People don’t want aggregation?

I added the question mark at the end of my subject in order to add a bit of intrigue and a touch of drama to my post. You may have thought I was making a declarative statement, but then… ‘wha? a question mark? This is actually a question being posed by this person.’ you must have said to yourself… Blog tricks.

If I haven’t lost you yet –

When I began working on sites within the financial services realm I heard over and over again how aggregation of accounts was a dead horse to be beaten. I even found Forrester studies declaring the end of an ugly era:

From: The Account Aggregation Fiasco: Lessons Learned (2005)

“During the Internet golden days of 1998, account aggregation was heralded by vendors as the next killer app. There’s just one problem: Consumers weren’t — and still aren’t — interested. Yet few firms have admitted defeat and pulled the plug on the service. But, finally, five years after launching aggregation, Wells Fargo notified its small base of users that it planned to discontinue the service. Forrester hopes that other banks will follow Wells Fargo’s lead and focus their efforts on services that 1) consumers want; and 2) produce a bottom-line benefit.”

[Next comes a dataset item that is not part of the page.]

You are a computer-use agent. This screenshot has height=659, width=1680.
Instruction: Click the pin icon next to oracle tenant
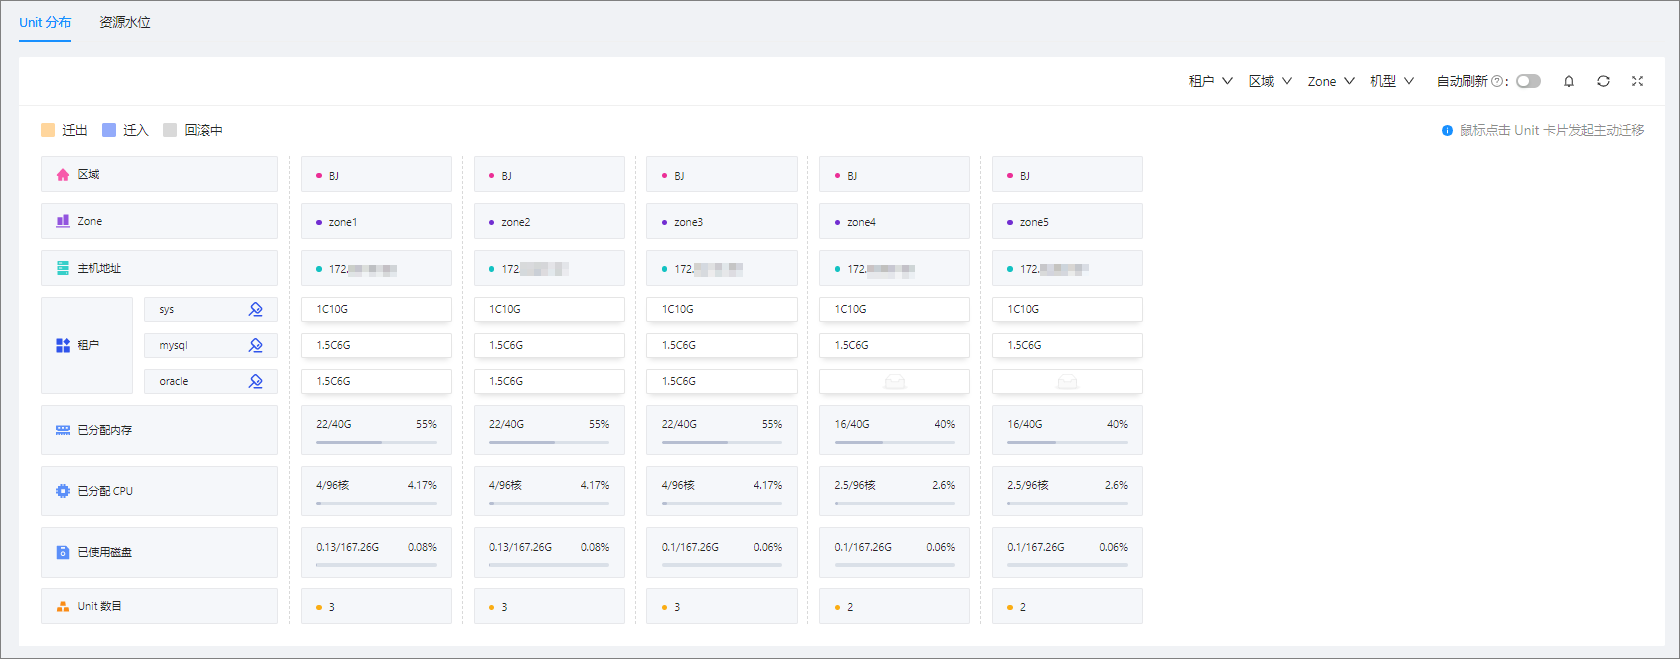[x=256, y=381]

The fact is, people just didn’t want account aggregation done poorly. The trouble at the time was aggregation was a solution looking for a problem. None of the systems created were rooted in real consumer problems other than “I want to see all my accounts in one place.” Then the experiences would offer the same jumble they could have gotten at the individual sites… just in one place. Thanks. Then the thought was that people just wanted to log in to everything with one password. Once that was solved, surely people would flock to aggregation… nope.

Enter mint.com. A phenomenal solution to actual personal finance problems that happens to support aggregation. One of the most inspiring articles I’ve read in the last few years is this Interview with Aaron Patzer, founder of Mint.com.

The tool is rooted in a very simple problem. Personal finance is a pain in the ass and only a select few are wired to wrangle spreadsheets and tools like Quicken (before it ate up mint.com). The available features tell you things you never knew about your habits. It paints a picture in black and white. It had a business model from the very beginning with the goal of optimizing your savings and spending. It offered something in return for going through the pain of aggregation.

Once people realize that the world beyond a barrier is exactly the same as the one before it, they will stop trying to scale the wall. Mint.com offers a better experience past the wall. Early aggregation systems just offered a ladder… that almost went to the top.